RTNDA’s Guide to Health Coverage Under HIPAA: This document, written by the Radio-Television News Directors Association’s counsel, Kathleen Kirby (and an attorney with Wiley, Rein & Fielding in Washington), is a list of answers to questions about how journalists’ access to information has been affected by HIPAA (the Health Insurance Portability and Accountability Act of 1996). HIPAA is increasingly playing a role in the kind of medical information journalists get and this excellent guide should be mandatory reading in every newsroom (and not just for the medical reporters).

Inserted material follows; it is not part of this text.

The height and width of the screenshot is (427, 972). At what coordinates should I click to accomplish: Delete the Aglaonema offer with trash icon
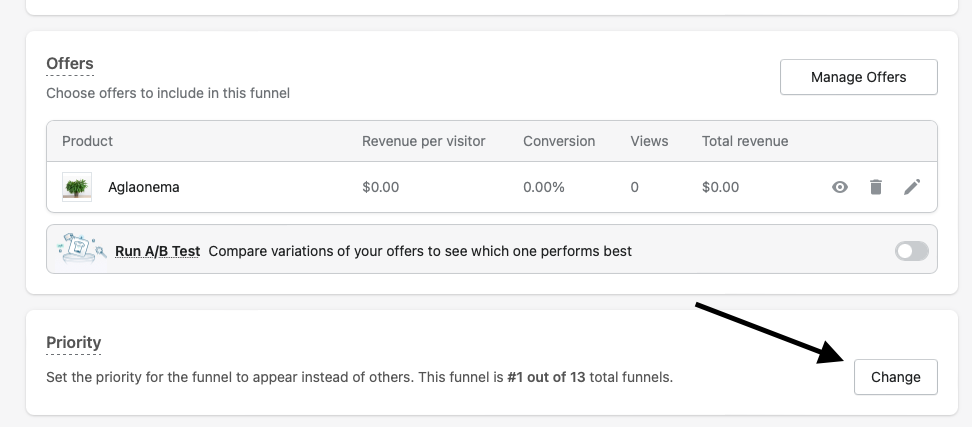point(876,187)
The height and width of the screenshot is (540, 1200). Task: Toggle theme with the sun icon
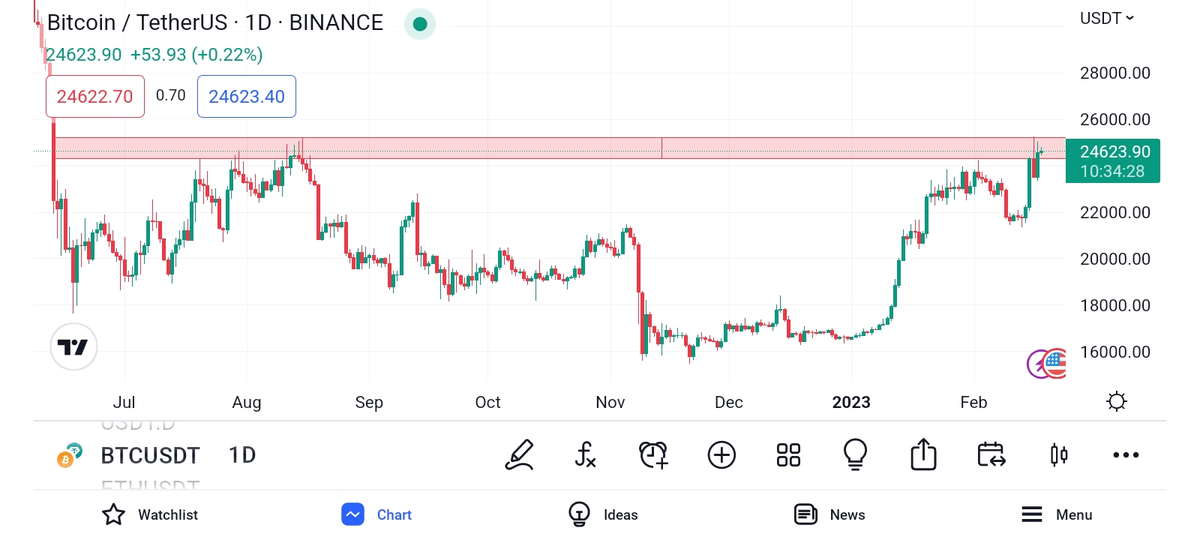[1117, 402]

AEJMC’s Research You Can Use from Journalism and Mass Communication Quarterly: These are articles from the refereed journal of the Association for Education in Journalism and Mass Communication that a group of volunteer faculty and staff think might interest working journalists.
From the Summer 2003 issue:
- Randal Beam, Indiana: “Content Differences Between Daily Newspapers with Strong and Weak Market Orientations.”
- Peter J. Gade, Oklahoma, and Earnest Perry, Missouri: “Changing the Newsroom Culture: A Four-Year Case Study of Organizational Development at the St. Louis Post-Dispatch.”
- David Niven, Florida Atlantic: “Objective Evidence of Media Bias: Newspaper Coverage of Congressional Party Switchers.”
From the Autumn 2003 issue:
- Dominick L. Lasora, Texas at Austin: “Question-Order Effects in Surveys: The Case of the Political Interest, News Attention and Knowledge.” (PDF only)
- Amy Reynolds, Indiana, and Brooke Barnett, Elon: “This Just In … How National TV News Handled the Breaking ‘Live’ Coverage of September 11.” (PDF only)
I want to commend AEJMC for this strong attempt to bridge the classroom and the newsroom.